The first truth with which we must contend is a truth about content. This text lists four devotions: apostles teaching, fellowship, breaking of bread and prayers. Do these represent four event types or four things that happened at every event or neither of those options? I grew up in a church culture that looked to these four things as the defining markers not only of a church but more particularly of a church event. If nothing else happened on Sunday morning, it was expected that these four things did happen. Other things like singing and announcements may happen, but it was these four elements that were required and if they happened, then it was by definition a church service regardless of anything else that may or may not have happened. I have a lot of sympathy for this view, and if nothing else it creates a balance on Sunday mornings between four vital practices.
While that view has served a lot of churches very well, I am no longer sure that this interpretation is required of the text. Perhaps these four realities are essential not for each event but for the rhythm of the life of the church overall. If the other reading insists that all these practices be mixed together like a casserole, the alternative view would suggest that a four course meal was equally healthy. In this model we might have some events that are focused on teaching and others on prayer and fellowship. Some might focus on the community meal with little teaching and a lot of prayer. Other community meals might bubble over in fellowship with only a bit of prayer.
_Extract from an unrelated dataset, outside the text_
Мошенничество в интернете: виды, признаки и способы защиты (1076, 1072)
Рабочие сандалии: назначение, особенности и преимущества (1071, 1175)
This difference matters for at least two reasons. The first is that we want to honestly respond to the meaning of the text. If this text (as I now read it) is giving us examples of the kind of life led by these early Christians rather than giving us a list of the four things every church event must have, then we should admit that so that we are able to read the text honestly for what it says rather than assume a patternism that isn’t there.
The second is that at some point we must begin to actually plan an event. When we do so, there are fundamental decisions to be made. Can we plan an event focused just on fellowship? Can we call an event a Christian event that is not centered on the meal? If these elements are examples and not blueprints, then we are freed to plan a comprehensive and complementary collection of events that in different ways address these values.
I am convinced that these devotions are exemplary of a wide variety of events and should not be interpreted as essential to all events. The key reason for this conviction is the examples that are given. There is no indication of a single central event that attempted to cover all of these bases. On the contrary, the implication is that in a multitude of overlapping ways, these four values are expressed.
Fellowship is expressed in the sharing of possessions and mutual support. Surely some of that happened at organized events. Maybe even a first century potluck supper. (Paul has to deal with some problem potlucks in his letters to the Corinthian churches.) But clearly what is most directly described here is not a program or an event but a lifestyle embodied by a community so intimately connected that needs could be known and shared.
These four are the marks of the church not because they can be checked off a programming list, but because they are the natural life expression of the church.
BUT..
It does seem that these core values did find expression in at least two regular events, and having indulged in this excursus I will turn to those two events in the next post.
on the walk
-Ethan
I can’t wait to read more. I was just going to email you to ask about Pagan Christianity. It caught my eye on the way out of the library, and it’s raising lots of questions…
After you read Pagan Christianity (which overstates its case pretty dramatically in my opinion) you must read his next book (Reimagining Church). It is fantastic. It certainly is part of the catalyst behind this series of investigations.